• _Data extract_
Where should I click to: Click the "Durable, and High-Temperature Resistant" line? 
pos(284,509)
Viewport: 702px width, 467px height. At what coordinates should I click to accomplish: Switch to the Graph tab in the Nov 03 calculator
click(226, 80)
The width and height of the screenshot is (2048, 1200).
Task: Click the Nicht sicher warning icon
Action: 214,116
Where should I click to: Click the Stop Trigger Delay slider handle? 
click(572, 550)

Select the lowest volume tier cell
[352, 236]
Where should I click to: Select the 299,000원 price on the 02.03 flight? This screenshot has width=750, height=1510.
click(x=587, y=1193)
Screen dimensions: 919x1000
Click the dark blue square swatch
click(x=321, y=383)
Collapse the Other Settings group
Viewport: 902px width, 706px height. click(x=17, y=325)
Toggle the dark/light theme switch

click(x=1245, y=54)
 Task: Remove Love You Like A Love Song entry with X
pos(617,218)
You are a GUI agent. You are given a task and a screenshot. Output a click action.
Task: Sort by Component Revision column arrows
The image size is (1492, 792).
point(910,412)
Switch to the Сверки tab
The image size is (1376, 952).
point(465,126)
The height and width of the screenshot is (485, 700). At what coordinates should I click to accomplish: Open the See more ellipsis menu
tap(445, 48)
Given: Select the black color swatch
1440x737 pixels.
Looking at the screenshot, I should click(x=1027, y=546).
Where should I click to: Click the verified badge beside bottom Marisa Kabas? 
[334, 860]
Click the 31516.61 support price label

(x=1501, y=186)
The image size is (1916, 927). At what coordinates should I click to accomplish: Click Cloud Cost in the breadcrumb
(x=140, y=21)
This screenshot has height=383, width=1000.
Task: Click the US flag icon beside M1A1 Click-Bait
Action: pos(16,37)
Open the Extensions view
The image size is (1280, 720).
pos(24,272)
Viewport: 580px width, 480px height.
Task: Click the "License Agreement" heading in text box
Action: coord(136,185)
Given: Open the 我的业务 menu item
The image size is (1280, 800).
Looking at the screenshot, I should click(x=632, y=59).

• _Exercise task_
Reproduce the listing lines word for word, beginning with the line that contains "Task: Remove Love" and continuing through the line that contains "point(910,412)".

• _Completed task_
 Task: Remove Love You Like A Love Song entry with X
pos(617,218)
You are a GUI agent. You are given a task and a screenshot. Output a click action.
Task: Sort by Component Revision column arrows
The image size is (1492, 792).
point(910,412)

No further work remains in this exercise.